- [Prompt] Repeat the following lines word for word, starting with the line that contains "What do you see at coordinates (1718, 568)" and continuing through the line that contains "What do you see at coordinates (318, 127)".
----
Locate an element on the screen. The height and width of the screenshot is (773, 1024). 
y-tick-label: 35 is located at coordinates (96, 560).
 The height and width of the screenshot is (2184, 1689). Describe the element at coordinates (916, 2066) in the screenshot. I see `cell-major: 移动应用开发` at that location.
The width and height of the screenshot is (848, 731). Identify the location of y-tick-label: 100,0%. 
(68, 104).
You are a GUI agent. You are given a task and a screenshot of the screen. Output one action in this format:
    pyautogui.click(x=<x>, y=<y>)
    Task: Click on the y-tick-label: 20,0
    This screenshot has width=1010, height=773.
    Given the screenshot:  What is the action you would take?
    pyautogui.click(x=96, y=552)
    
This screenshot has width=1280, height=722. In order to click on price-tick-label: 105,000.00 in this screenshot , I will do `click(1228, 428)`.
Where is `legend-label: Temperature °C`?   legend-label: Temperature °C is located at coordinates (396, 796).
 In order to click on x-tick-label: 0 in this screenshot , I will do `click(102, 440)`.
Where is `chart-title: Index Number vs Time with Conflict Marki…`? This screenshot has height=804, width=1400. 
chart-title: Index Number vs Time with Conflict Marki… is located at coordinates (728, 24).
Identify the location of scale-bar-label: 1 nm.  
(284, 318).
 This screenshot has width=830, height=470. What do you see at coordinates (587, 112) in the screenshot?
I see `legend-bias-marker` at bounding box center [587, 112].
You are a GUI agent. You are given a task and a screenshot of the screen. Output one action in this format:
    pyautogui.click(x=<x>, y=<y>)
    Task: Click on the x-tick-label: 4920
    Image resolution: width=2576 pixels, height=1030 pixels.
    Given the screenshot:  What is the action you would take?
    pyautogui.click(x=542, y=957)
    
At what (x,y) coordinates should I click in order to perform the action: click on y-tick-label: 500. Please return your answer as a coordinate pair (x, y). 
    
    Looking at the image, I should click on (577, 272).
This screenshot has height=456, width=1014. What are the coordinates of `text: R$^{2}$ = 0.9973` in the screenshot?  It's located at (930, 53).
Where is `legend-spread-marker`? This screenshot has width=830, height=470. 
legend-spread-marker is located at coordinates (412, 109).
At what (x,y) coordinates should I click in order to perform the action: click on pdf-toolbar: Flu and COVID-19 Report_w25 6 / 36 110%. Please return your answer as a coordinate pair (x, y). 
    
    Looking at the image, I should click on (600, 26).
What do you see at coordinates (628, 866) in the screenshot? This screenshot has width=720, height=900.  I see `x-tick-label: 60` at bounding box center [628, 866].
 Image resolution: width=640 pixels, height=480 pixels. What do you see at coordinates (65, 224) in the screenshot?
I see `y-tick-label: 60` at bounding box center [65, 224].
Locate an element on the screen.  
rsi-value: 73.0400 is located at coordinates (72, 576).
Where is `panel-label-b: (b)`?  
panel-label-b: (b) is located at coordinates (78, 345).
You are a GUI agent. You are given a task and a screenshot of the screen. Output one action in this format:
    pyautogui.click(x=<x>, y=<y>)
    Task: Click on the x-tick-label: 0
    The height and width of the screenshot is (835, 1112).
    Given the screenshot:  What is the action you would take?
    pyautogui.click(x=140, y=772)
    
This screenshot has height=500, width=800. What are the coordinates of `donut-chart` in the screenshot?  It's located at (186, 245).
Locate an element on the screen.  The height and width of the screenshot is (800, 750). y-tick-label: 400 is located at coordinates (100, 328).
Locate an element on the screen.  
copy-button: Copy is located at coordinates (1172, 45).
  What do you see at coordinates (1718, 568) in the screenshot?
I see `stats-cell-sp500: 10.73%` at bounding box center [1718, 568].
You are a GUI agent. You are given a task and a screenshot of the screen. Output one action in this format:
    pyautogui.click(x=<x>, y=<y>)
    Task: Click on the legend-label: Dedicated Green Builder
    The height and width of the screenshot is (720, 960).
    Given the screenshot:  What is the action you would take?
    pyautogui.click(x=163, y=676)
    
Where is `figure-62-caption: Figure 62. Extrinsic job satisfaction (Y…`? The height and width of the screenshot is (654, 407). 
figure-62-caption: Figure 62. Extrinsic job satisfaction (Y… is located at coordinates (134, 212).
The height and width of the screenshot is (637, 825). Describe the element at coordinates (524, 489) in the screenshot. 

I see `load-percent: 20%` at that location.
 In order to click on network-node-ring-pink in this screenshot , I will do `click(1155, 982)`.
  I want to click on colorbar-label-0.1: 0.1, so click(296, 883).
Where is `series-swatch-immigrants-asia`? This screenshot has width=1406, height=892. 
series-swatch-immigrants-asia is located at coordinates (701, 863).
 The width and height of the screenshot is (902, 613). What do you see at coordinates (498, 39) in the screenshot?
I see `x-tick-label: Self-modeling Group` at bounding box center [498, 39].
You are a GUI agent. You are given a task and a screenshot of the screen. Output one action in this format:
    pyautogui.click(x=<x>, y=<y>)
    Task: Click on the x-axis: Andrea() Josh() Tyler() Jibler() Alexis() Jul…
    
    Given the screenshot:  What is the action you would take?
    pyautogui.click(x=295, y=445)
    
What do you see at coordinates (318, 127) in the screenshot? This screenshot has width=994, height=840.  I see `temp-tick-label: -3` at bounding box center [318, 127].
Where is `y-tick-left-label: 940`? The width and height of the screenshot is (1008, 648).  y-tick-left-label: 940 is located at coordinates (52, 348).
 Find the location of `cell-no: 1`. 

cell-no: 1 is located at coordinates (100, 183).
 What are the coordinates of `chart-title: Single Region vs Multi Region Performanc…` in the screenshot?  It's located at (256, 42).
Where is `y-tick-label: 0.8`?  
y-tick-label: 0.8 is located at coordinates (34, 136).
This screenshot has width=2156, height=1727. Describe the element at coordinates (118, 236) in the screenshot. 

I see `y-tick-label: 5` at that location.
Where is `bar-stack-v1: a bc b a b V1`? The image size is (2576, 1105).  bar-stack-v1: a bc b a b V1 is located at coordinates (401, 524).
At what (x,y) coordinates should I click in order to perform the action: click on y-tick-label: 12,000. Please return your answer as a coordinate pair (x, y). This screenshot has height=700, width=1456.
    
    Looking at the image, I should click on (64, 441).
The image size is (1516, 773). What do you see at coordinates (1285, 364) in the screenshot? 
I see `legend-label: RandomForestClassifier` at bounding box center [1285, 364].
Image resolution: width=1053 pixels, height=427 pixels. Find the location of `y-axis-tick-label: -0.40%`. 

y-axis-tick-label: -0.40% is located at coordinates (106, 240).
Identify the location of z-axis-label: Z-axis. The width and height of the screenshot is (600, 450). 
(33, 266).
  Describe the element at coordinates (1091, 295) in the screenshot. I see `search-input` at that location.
----
- [Output below]
  What do you see at coordinates (1718, 568) in the screenshot?
I see `stats-cell-sp500: 10.73%` at bounding box center [1718, 568].
You are a GUI agent. You are given a task and a screenshot of the screen. Output one action in this format:
    pyautogui.click(x=<x>, y=<y>)
    Task: Click on the legend-label: Dedicated Green Builder
    The height and width of the screenshot is (720, 960).
    Given the screenshot:  What is the action you would take?
    pyautogui.click(x=163, y=676)
    
Where is `figure-62-caption: Figure 62. Extrinsic job satisfaction (Y…`? The height and width of the screenshot is (654, 407). 
figure-62-caption: Figure 62. Extrinsic job satisfaction (Y… is located at coordinates (134, 212).
The height and width of the screenshot is (637, 825). Describe the element at coordinates (524, 489) in the screenshot. 

I see `load-percent: 20%` at that location.
 In order to click on network-node-ring-pink in this screenshot , I will do `click(1155, 982)`.
  I want to click on colorbar-label-0.1: 0.1, so click(296, 883).
Where is `series-swatch-immigrants-asia`? This screenshot has width=1406, height=892. 
series-swatch-immigrants-asia is located at coordinates (701, 863).
 The width and height of the screenshot is (902, 613). What do you see at coordinates (498, 39) in the screenshot?
I see `x-tick-label: Self-modeling Group` at bounding box center [498, 39].
You are a GUI agent. You are given a task and a screenshot of the screen. Output one action in this format:
    pyautogui.click(x=<x>, y=<y>)
    Task: Click on the x-axis: Andrea() Josh() Tyler() Jibler() Alexis() Jul…
    
    Given the screenshot:  What is the action you would take?
    pyautogui.click(x=295, y=445)
    
What do you see at coordinates (318, 127) in the screenshot? This screenshot has width=994, height=840.  I see `temp-tick-label: -3` at bounding box center [318, 127].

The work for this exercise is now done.